We’re passionate about caring for your kids. To us, true health encompasses all elements of physical, emotional, mental, and social wellness.
Our behavioral health experts can guide you and provide practical tools for raising happy, healthy kids. And if you need more support, we can connect you to local counselors and therapists for additional help with behavioral and mental health challenges.
We support behavioral health for kids and families
How your child is feeling and behaving can have a profound impact on their quality of health. Behavioral health refers to the connection between mental, behavioral, or addictive behaviors and physical and emotional well-being.
- Adjusting to and enjoying school
- Taking care of their bodies
- Sleeping well
- Making friends
- Coping with changes with home or family
- Responding to stress or worries
- Regulating behavior
- Eating well and being active
- Changing substance use habits
- Making meaning in life
- Improving relationships
Our team can also help your family address issues and concerns related to anxiety, ADHD, learning disabilities, gender identity, eating disorders, mood disorders, substance abuse, depression, grief, and suicide care.
Collaboration and Caring
Our holistic, integrated approach involves an ongoing collaboration between parents, pediatricians, caregivers and teachers to ensure kids are getting the support they need to be happy and well-adjusted. It takes a village of caring, loving adults to raise healthy children. We’re happy to be a part of yours.
Practical Tools & Advice for Parents
Parenting is the toughest (and most rewarding) job there is! Sometimes, it’s hard to know if your child’s behavior and emotional challenges are normal development stages or bigger issues that require professional help.
Contact our pediatricians and behavioral specialists for advice and strategies for any of your parenting concerns or questions – big or small. We’re here to help.
Behavioral Health Classes & Support Groups
We offer classes and support for topics like mindfulness and ADHD to give kids and parents information and tools for creating balanced, healthy lives. Ask your pediatric provider about upcoming Mosaic opportunities to connect and learn.
“I’m so grateful for what I learned in this class.
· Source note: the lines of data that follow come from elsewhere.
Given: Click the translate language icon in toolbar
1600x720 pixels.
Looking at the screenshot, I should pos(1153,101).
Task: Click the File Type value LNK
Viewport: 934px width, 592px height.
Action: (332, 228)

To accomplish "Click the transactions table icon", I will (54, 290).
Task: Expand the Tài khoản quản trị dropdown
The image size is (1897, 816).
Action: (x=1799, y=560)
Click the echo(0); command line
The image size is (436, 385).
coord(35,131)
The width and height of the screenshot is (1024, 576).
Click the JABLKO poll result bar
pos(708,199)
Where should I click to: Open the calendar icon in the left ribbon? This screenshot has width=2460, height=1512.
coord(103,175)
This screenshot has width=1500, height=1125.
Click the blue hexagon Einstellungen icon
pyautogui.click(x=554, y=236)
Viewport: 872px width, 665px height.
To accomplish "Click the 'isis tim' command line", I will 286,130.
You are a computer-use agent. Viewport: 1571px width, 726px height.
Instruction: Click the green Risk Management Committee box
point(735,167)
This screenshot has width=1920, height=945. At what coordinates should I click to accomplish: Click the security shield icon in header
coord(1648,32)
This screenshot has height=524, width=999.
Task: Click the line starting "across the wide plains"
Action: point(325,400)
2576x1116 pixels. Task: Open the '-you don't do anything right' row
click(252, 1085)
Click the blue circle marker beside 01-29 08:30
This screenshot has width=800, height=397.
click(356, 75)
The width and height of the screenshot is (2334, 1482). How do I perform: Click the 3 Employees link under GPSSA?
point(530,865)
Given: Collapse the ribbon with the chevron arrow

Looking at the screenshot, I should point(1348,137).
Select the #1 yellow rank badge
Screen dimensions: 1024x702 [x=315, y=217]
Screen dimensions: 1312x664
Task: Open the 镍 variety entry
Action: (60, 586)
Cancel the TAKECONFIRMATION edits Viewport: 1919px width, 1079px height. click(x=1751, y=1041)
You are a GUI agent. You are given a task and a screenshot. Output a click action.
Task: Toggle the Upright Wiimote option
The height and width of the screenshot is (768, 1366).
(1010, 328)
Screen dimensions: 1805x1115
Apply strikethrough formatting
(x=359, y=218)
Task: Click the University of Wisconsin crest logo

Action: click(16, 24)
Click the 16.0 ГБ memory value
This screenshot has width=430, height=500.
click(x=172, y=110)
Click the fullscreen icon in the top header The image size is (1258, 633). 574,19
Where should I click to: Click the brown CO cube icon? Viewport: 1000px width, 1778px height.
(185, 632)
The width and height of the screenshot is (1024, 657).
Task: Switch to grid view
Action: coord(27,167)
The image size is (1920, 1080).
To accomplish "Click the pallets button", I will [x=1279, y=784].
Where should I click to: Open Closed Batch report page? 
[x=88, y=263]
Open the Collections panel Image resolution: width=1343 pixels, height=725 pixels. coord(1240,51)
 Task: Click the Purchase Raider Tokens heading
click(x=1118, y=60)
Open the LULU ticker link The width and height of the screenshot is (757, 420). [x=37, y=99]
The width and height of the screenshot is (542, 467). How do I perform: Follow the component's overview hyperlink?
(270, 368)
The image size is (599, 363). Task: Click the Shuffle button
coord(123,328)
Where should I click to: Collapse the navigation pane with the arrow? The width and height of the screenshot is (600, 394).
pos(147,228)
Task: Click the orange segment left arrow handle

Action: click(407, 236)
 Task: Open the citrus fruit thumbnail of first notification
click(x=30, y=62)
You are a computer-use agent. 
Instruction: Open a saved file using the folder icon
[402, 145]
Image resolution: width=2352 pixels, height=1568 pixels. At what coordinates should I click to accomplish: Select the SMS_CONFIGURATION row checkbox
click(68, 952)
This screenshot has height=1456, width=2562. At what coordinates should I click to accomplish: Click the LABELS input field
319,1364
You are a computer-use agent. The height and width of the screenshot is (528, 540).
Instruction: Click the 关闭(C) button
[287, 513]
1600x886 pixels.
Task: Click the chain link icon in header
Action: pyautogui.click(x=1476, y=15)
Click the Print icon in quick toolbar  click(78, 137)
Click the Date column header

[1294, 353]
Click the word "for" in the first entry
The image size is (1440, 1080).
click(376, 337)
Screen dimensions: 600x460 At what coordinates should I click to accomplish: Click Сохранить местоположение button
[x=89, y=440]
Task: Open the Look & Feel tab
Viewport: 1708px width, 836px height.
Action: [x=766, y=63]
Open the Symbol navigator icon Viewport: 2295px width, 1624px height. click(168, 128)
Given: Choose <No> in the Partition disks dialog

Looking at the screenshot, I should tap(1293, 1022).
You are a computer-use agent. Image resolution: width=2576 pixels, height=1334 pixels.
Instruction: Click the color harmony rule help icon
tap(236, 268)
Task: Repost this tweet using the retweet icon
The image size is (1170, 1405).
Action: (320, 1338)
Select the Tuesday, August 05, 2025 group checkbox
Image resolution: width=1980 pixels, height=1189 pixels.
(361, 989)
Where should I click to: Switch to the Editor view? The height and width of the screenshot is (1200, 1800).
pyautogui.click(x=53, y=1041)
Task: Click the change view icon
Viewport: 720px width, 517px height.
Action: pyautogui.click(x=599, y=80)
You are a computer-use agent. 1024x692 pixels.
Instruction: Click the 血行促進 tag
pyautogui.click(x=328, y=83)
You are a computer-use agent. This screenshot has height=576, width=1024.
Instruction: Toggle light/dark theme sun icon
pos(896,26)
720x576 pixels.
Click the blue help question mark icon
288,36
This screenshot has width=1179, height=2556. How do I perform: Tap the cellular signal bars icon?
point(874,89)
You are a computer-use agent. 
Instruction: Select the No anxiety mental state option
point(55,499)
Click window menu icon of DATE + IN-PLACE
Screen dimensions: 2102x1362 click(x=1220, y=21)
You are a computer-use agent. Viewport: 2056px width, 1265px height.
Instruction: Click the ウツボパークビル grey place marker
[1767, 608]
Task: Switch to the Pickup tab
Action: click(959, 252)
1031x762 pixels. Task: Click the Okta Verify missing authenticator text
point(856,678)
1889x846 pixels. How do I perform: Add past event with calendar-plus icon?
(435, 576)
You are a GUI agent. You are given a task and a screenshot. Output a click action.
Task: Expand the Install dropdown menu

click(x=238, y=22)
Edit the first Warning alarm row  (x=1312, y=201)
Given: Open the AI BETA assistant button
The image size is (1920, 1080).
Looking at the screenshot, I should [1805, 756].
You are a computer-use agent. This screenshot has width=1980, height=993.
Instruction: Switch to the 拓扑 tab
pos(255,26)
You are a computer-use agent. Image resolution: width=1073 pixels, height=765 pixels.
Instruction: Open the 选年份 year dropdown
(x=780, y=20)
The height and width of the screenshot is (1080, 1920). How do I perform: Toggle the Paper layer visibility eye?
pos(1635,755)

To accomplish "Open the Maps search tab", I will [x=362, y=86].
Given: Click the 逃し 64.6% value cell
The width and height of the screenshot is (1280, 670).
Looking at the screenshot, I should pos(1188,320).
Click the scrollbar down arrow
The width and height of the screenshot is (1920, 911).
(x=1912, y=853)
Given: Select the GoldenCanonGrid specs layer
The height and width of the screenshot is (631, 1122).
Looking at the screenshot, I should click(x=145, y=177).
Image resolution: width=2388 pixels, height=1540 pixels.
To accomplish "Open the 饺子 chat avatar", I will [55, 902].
I’m an educator and thought I already knew everything I needed to know about ADHD. But I got practical ideas that changed the way I solve problems with my son who has ADHD.”
Is this just a normal developmental stage? Or something else?
For some kids, behavioral or emotional difficulties can cause long-lasting problems at school, at home, or with friends. How do you know when they need extra support?
When to get help for your child’s behavioral and emotional issues
When your child’s behavior lasts longer than several weeks and is disrupting their ability to function at school, with family, and friends, you may want to consider seeking help. The National Institute of Health offers helpful guidelines for determining if your child needs professional support:
Younger kids may need help if they:
- Have frequent tantrums or are intensely irritable much of the time
- Often talk about fears or worries
- Complain about frequent stomach aches or headaches with no known medical cause
- Are in constant motion and cannot sit quietly (except when they are watching videos or playing video games)
- Sleep too much or too little, have frequent nightmares, or seem sleepy during the day
- Are not interested in playing with other children or have difficulty making friends
- Struggle academically or have experienced a recent decline in grades
- Repeat actions or check things many times out of fear that something bad may happen.
Older kids, adolescents, and teens may need help if they:
- Have lost interest in things that they used to enjoy
- Have low energy
- Sleep too much or too little, or seem sleepy throughout the day
- Are spending more and more time alone, and avoid social activities with friends or family
- Fear gaining weight, or diet or exercise excessively
- Engage in self-harm behaviors (e.g., cutting or burning their skin)
- Smoke, drink, or use drugs
- Engage in risky or destructive behavior alone or with friends
- Have thoughts of suicide
- Have periods of highly elevated energy and activity, and require much less sleep than usual
- Say that they think someone is trying to control their mind or that they hear things that other people cannot hear.
If your child is engaging in unsafe behavior or talking about hurting themselves or others, call 911 or take them to the hospital immediately.